AVAILABLE RECORDS:
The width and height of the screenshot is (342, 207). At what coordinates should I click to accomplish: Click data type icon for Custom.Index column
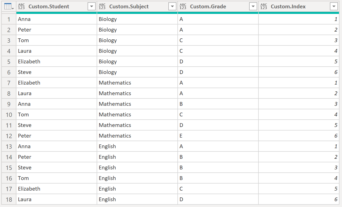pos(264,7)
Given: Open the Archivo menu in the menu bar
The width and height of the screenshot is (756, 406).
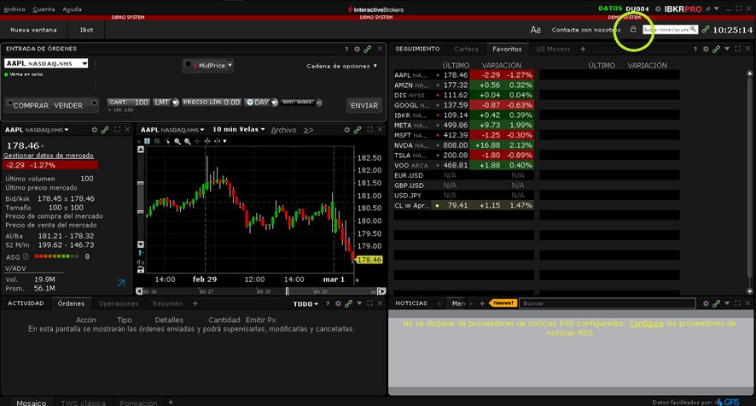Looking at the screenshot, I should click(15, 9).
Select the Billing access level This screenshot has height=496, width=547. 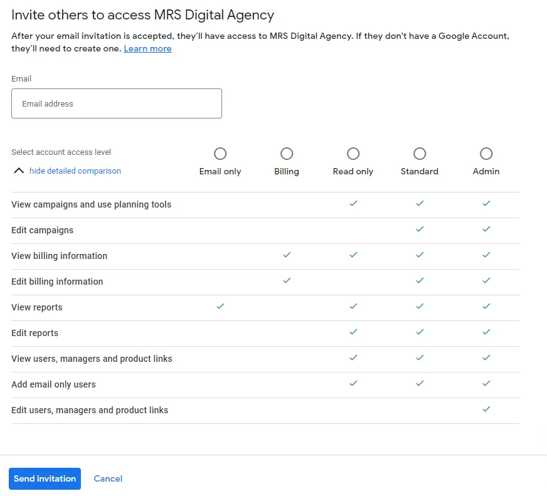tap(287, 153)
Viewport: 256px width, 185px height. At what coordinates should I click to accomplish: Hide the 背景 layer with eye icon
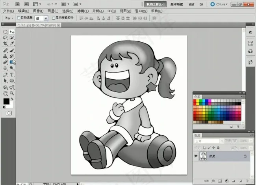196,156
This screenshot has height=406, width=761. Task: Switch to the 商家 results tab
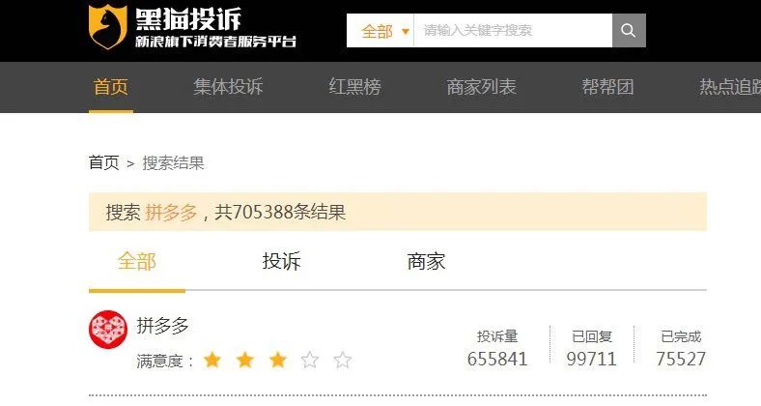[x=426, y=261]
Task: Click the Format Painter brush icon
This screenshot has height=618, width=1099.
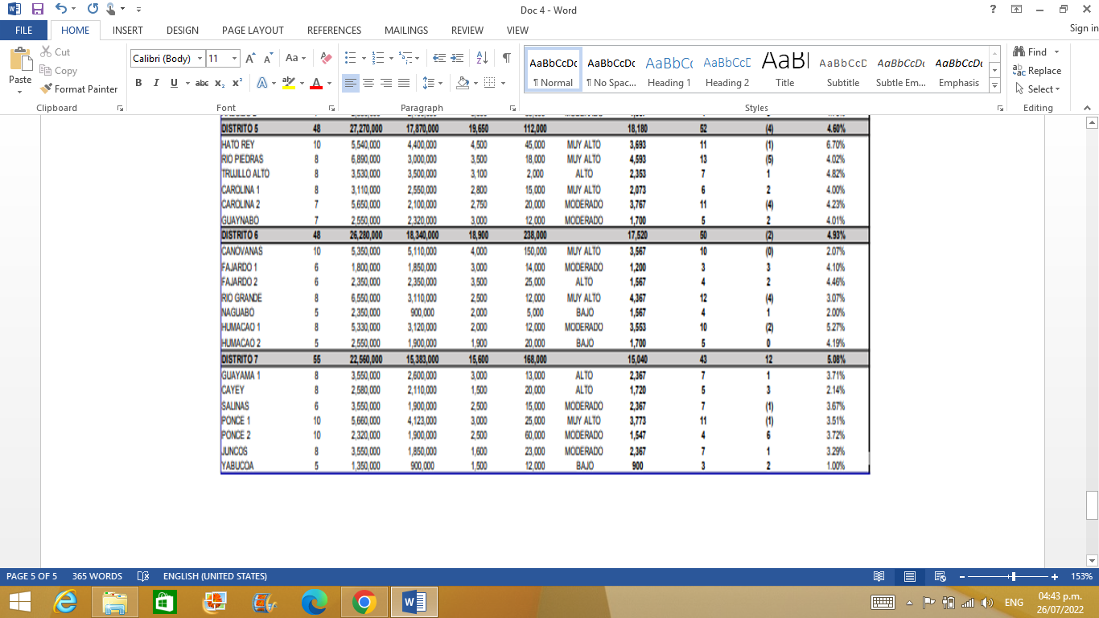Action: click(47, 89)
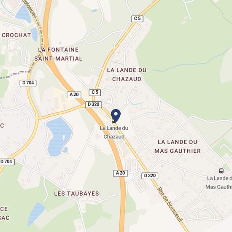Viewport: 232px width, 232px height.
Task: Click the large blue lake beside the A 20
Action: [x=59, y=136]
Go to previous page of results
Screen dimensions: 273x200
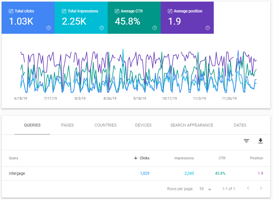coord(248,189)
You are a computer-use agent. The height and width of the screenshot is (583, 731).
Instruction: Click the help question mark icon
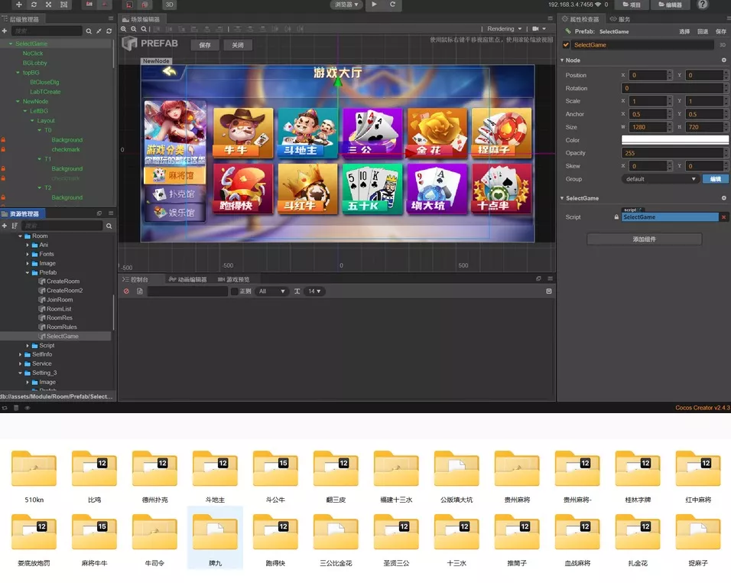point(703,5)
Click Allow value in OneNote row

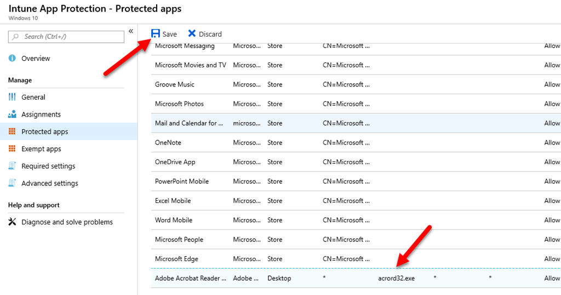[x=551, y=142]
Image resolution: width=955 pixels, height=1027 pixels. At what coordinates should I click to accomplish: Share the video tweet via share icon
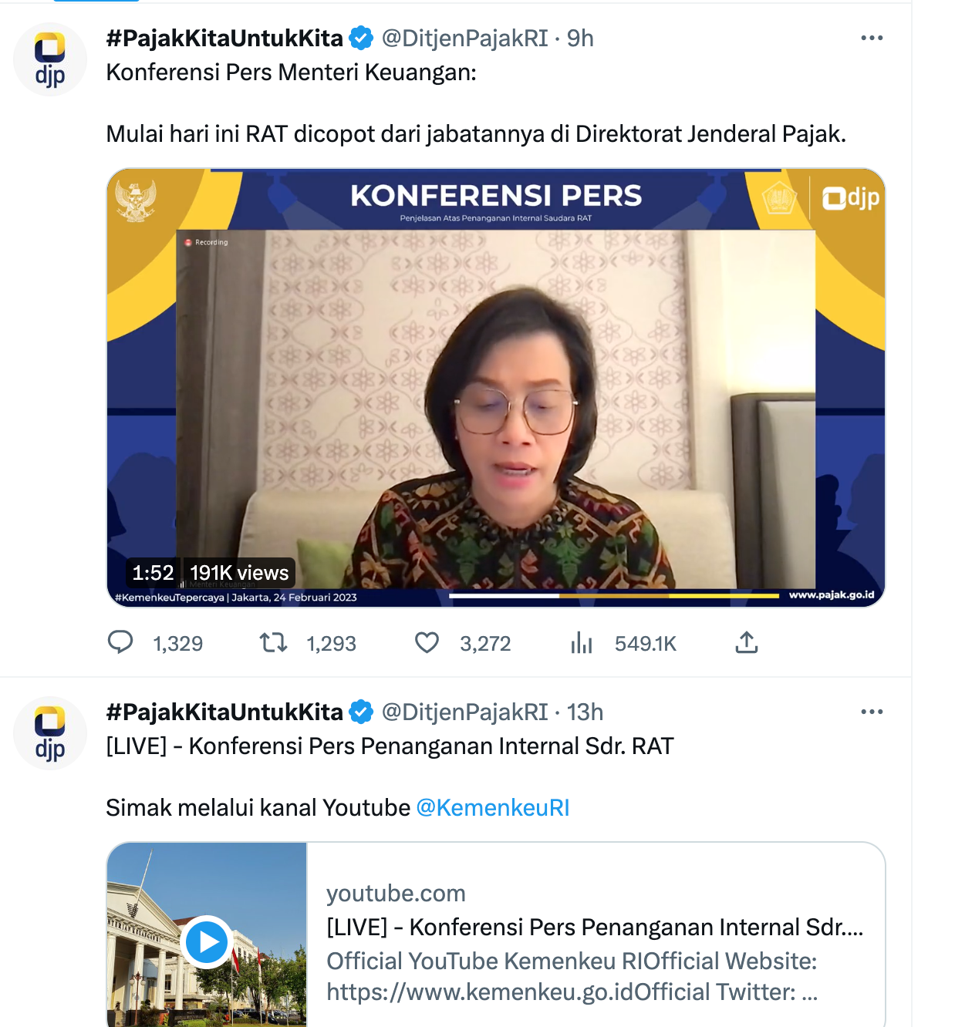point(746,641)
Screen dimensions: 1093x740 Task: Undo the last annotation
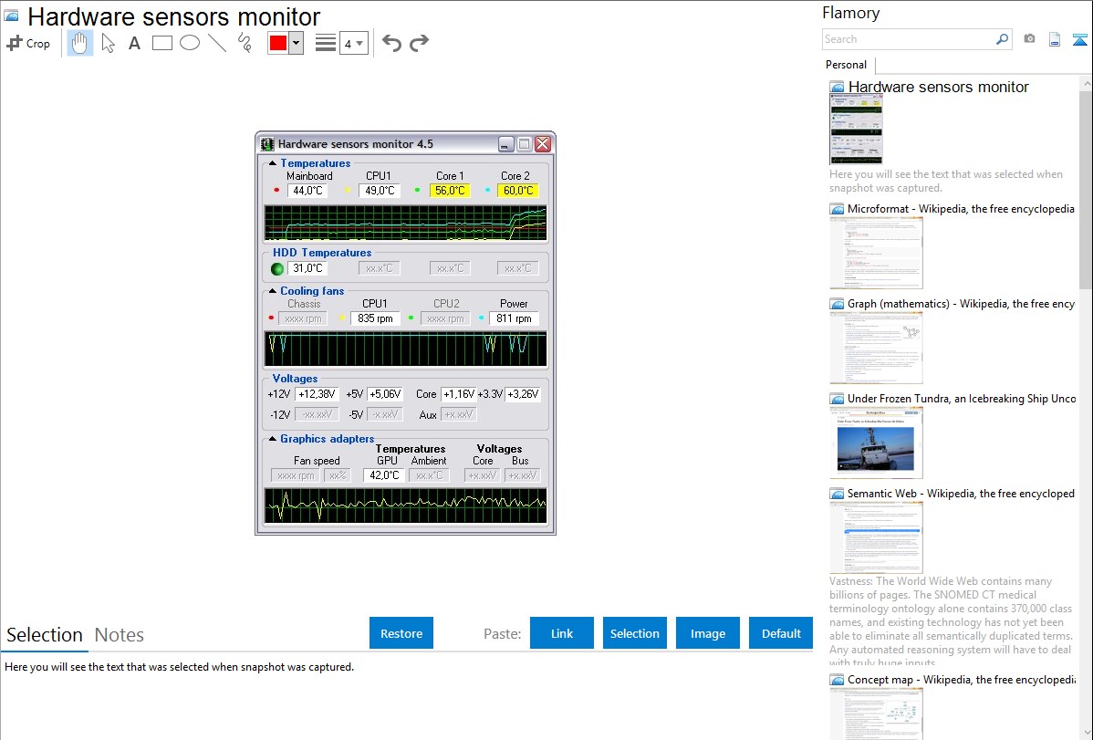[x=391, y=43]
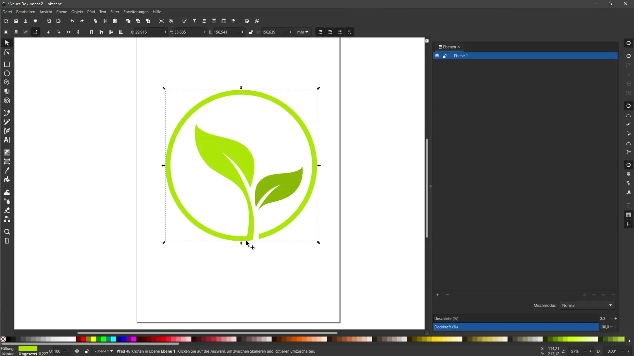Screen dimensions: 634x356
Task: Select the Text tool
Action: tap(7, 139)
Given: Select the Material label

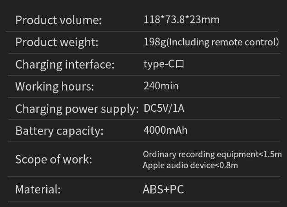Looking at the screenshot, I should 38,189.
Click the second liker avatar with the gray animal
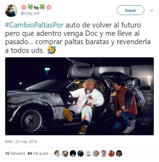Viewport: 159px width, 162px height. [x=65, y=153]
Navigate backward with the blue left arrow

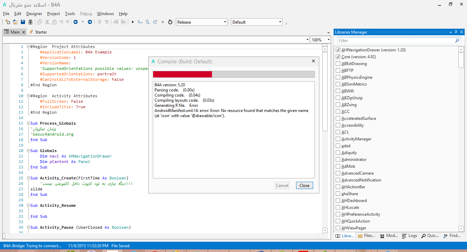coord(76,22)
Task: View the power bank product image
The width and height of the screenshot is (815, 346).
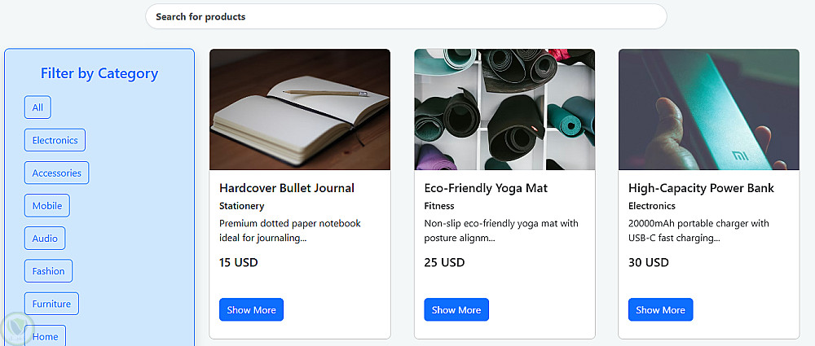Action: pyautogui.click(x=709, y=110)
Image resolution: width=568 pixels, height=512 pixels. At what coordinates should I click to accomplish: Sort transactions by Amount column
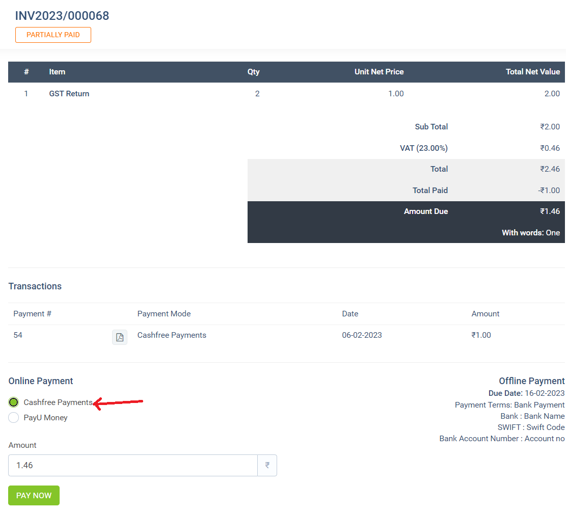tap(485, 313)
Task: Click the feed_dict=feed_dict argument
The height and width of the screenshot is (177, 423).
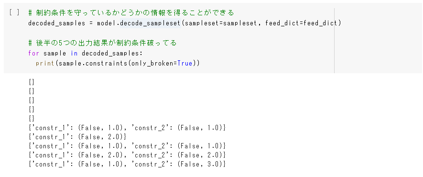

ABOUT THIS EXERCISE: Word for word, copy the lines from the one with "Given: Select the Material label" through the end of the entries above, and do not include any picture.

EXERCISE RESULT:
Given: Select the Material label

Looking at the screenshot, I should 38,189.
Click the second liker avatar with the gray animal
Viewport: 159px width, 162px height. [x=65, y=153]
Navigate backward with the blue left arrow

coord(76,22)
Task: View the power bank product image
The width and height of the screenshot is (815, 346).
Action: pyautogui.click(x=709, y=110)
Image resolution: width=568 pixels, height=512 pixels. At what coordinates should I click to accomplish: Sort transactions by Amount column
tap(485, 313)
Task: Click the feed_dict=feed_dict argument
The height and width of the screenshot is (177, 423).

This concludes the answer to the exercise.